歴史上の人物でも、邪馬台国の卑弥呼、平安末期の巴御前、鎌倉時代の北条政子……etcetc
有名人の女性は皆、白狐に願いを叶えて貰ったお陰で大成を掴んだという説もあり、当時の記録書にも、白狐を臭わせる怪異を見たという記述が実在している。
以上から、日本国内に於ける人気は数ある妖怪の中でも随一を誇り、今でも白狐の存在を信用して、探し回っている者は後を絶たない。
ここ桜見丘市でも、近年、少女達――特に中学生、高校生――の間で白狐の目撃例が多発していた。SNS上では専らその話で持ち切りになっている。
酷いケースでは、イラストまで描かれていた。
それによると、白狐は、一般的な狐とは大きく異なった容姿を持っている。全身が真っ白い毛で覆われており、真紅のつぶらな瞳で、丸くて大きい顔とヒョロヒョロした胴体を持つ。特徴的なのが耳元から長い毛が生えている事だ。よって初見で狐とは判別できず、見た事も無い生物と捉える少女が多い様だ。

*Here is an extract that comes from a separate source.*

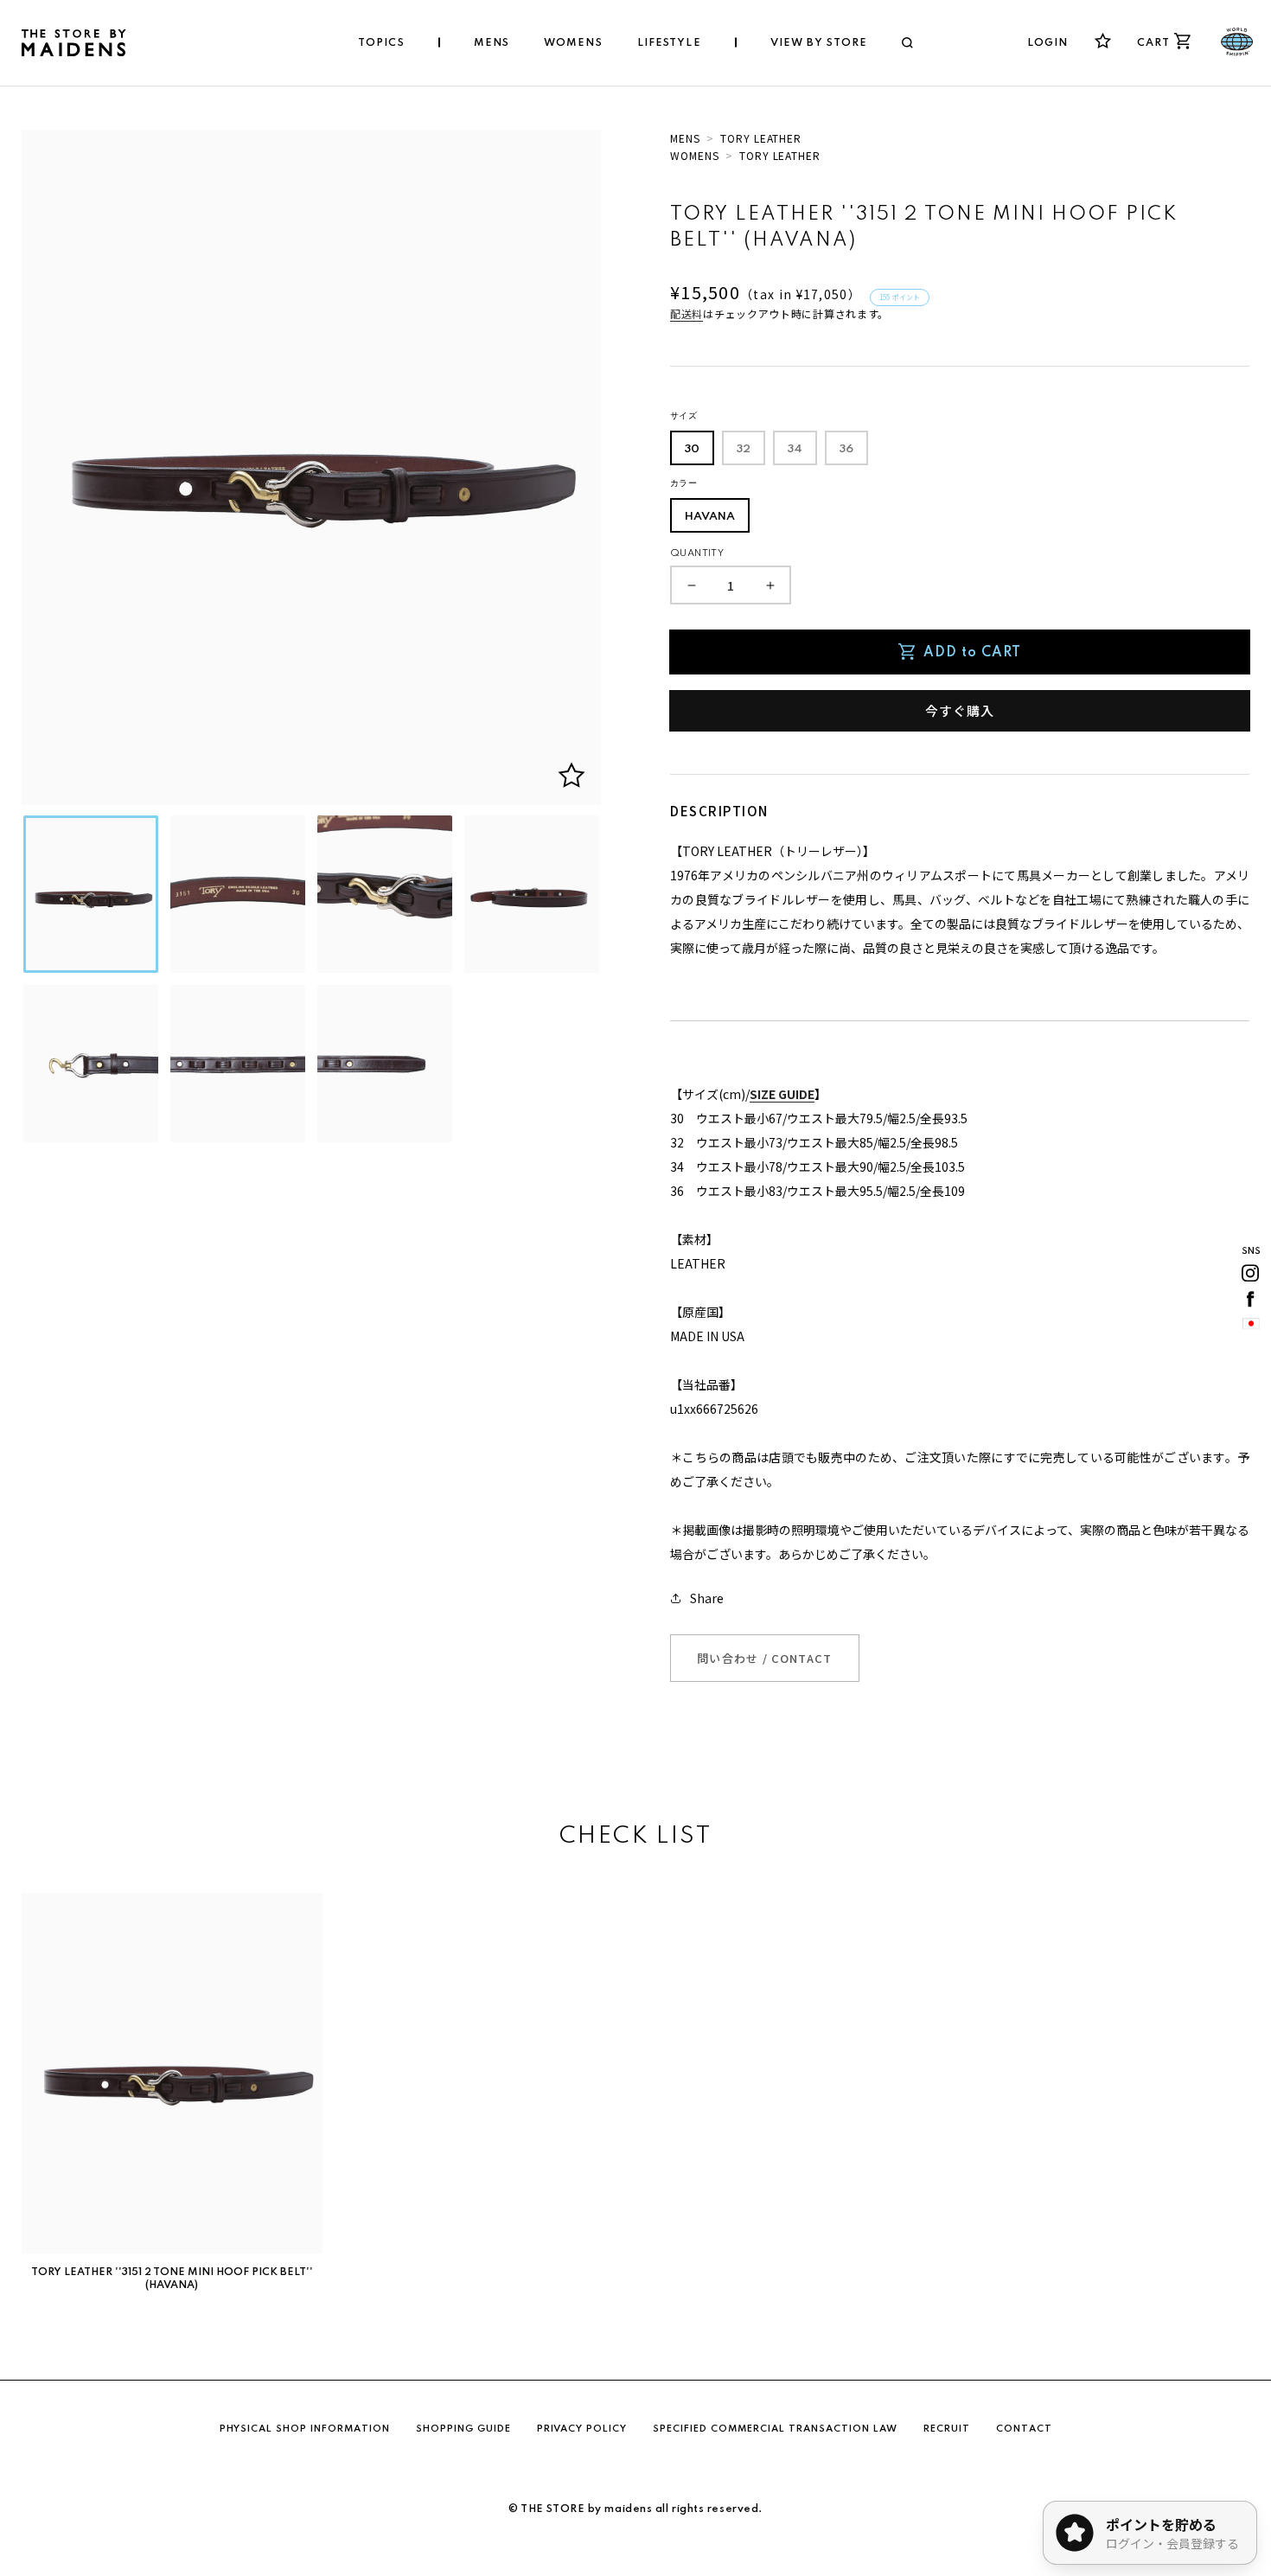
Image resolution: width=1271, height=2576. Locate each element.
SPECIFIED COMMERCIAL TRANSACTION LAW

また、人間の少年の様な声で話し掛けてくるという。実際に「願いを叶えてあげる」と声を掛けられた例も有ったらしい。
大半の少女はそれを聞いて、幽霊が喋っているんじゃないか、と勘違いして、恐れおののいて逃げ出してしまうそうだが。
「葵って……そういうの信じてるの?」
「縁は信じないの? ツゲッターでも持ち切りじゃない。目撃例だって多いし、今や日本中が注目してる話題よ」
「それはそうだけど……」
葵はこの手の噂には喰いつくタイプである。段々と熱くなる彼女を見て、縁は参ったな、と思った。

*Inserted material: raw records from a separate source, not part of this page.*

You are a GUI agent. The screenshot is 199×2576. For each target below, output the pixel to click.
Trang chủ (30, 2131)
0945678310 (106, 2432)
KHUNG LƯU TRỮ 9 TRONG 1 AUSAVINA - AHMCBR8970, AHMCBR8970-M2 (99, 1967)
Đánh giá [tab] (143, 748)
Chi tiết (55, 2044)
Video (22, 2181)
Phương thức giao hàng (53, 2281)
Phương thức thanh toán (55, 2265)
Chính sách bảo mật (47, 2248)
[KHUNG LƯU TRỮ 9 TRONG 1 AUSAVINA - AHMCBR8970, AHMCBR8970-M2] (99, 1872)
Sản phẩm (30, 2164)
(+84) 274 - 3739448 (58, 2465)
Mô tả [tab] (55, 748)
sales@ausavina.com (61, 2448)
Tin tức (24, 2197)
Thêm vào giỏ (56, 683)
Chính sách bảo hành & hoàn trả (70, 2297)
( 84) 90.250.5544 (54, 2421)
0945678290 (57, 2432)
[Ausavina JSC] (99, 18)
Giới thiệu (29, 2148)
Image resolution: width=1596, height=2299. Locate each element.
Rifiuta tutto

「昨日、桜見丘郵便局前のアクセサリーショップの2階で発見されたって言うし……ちょっと行ってみない?」
目を輝かせながら葵はスマホの画面を見せた。そこにはSNSサイト・ツゲッター上で、
『白狐なう』という文字が有り、白狐が映っているらしい写真が掲載されていた。
……実際は、白狐の姿など何処にも無く、アクセサリーが所狭しと並んだ棚が映っているだけなのだが。
葵の提案に、縁は迷ってしまう。この手の話に興味が無い訳では無い。
でも、流石に、何でも願いを叶えてくれて、強い身体も授けてくれる妖怪の存在など、信じられる筈も無い。誰かが流した嘘を、少女達が勝手に信じて騒いで拡大解釈してるだけなんじゃないか、と思っていた。
それに……アクセサリーショップとはどういうことだろう。なんでそんなところに、伝説の妖怪が出るのだ。ますます信用し難い。
「なんだか嘘っぽくなーい? それってさー?」
「嘘だったら、何でこんなに話題になってるのよ?」
縁は冷めたジト目で突っ込む。思い込みの激しい葵に、嘘でしょ、とはっきり言うと怒るので、言い方を緩めた。だが、葵は食い下がってきた。
「だからさ、誰かが流した嘘を、誰かが面白がって広めて、皆が信じちゃったんだよ、多分」
「縁って夢が無いわね……」
その一言にムッとする縁。決して怒らない事を信条にしている彼女だが、あくまで人間である。そんな言い方をされれば誰だって頭に来る。
「そもそも会ってどうするの? 白狐に?」
縁が今一つ乗り気で無いのは、疑問も有ったからだ。そもそも自分達は健康だし、優しい家族も友人もいるし、十分幸せだ。白狐に会った所で、叶えたい願いなんて有る筈もない。
「別にどうもしないわよ。噂を確認するだけだから」
「ふ~ん」
葵は、何ともなげに言うが、縁は不機嫌そうに口を尖がらせた。いくら親友だがらとはいえ、自己満足の為に付き合わされるのは正直、嫌だと思うが、それを伝えれば機嫌を悪くするのがオチだ。
「…………」
だが、葵は目を細めて縁の顔を見つめる。しばらくすると、フッと笑みを浮かべる。
流石親友というべきか、縁の心情を即座に察したらしい。そして、暫く額に手を当てて、考え込む仕草をしていたかと思うと、
「わかった。……後でアイス奢ってあげるから」
「えっ!? なら行くっ!!」
縁の表情が一変して、恍惚とした笑顔を浮かべてピョンッと飛び跳ねた。
彼女は、後で奢られたアイスを幸せそうに頬張るまで、自分がアホだということに気が付かなかった。
☆
結局、葵の餌に飛びついてしまったアホの子・縁は、仲良く(?)桜見丘郵便局前のアクセサリーショップへ足を運ぶ事になった。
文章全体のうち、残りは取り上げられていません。